Guardia costiera (archivio)

Guardia costiera (archivio)

Gargnano (Brescia) – È stato ritrovato questa mattina, mercoledì 26 giugno, ad una profondità di circa 220 metri, il corpo di Zhu Guozheng, il barista di 44 anni di origini cinesi che sabato era annegato nelle acque del lago di Garda a Gargnano, in provincia di Brescia. Il cadavere, trovato alle 9.30 dai volontari del Garda, è stato trasportato a terra.

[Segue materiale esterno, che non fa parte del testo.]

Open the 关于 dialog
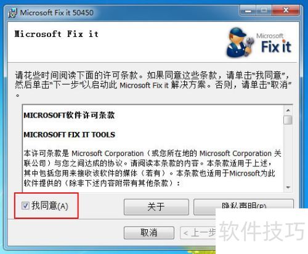 pos(156,207)

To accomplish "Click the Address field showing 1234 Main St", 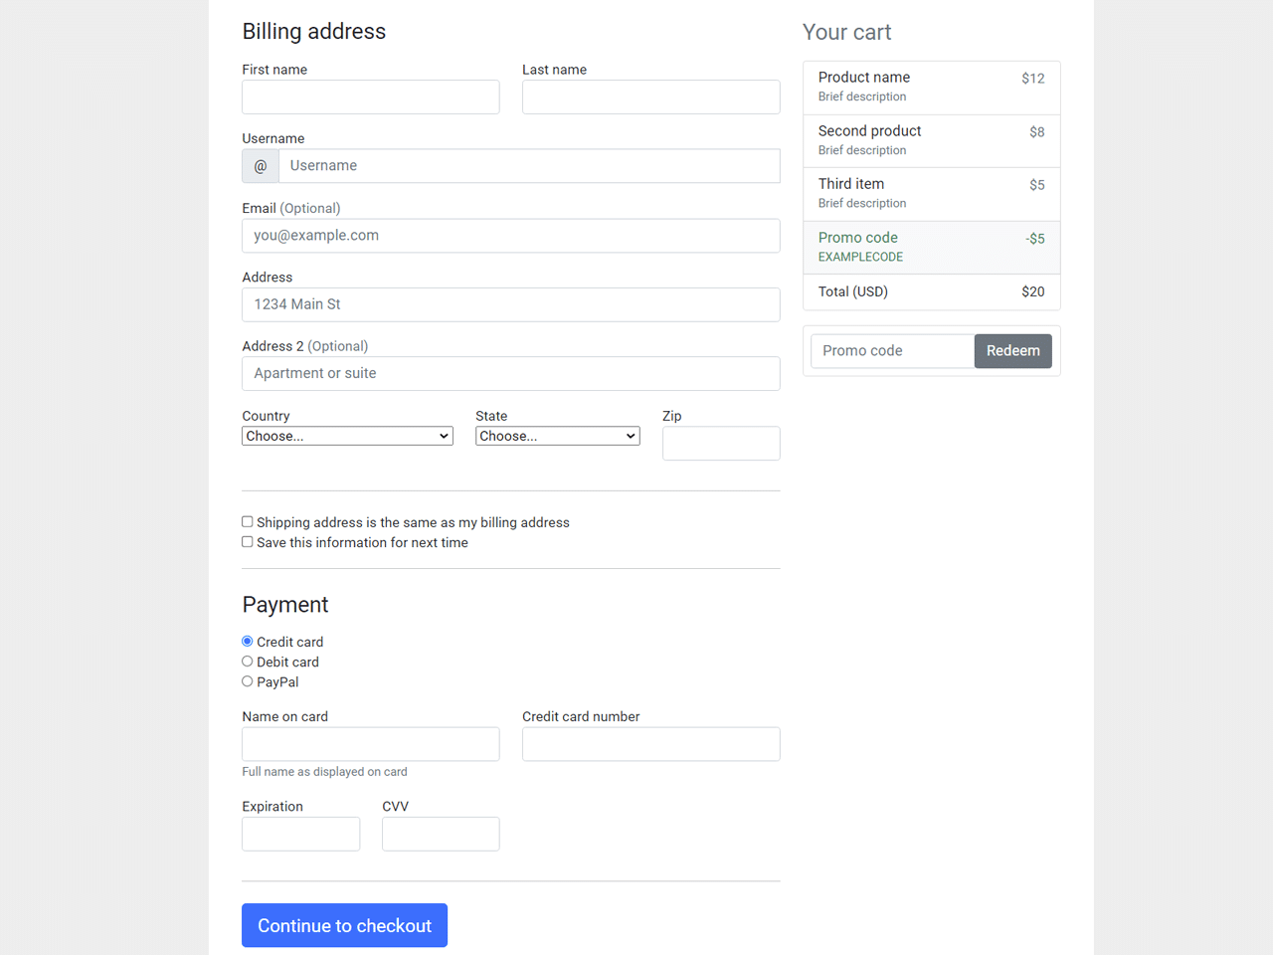I will [510, 304].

L’allarme era scattato sabato, quando un gruppo di turisti austriaci aveva segnalato di aver visto un uomo tuffarsi dalla sua barca senza poi riemergere. Le ricerche sono state particolarmente complesse anche per colpa della pioggia incessante. Ieri per esempio per gran parte della giornata non è stato possibile operare. In campo la Guardia costiera di stanza a Salò con i Volontari del Garda, con strumentazioni d’avanguardia per scandagliare il fondale, ma anche i vigili del fuoco e i sommozzatori specializzati, arrivati apposta da San Benedetto del Tronto.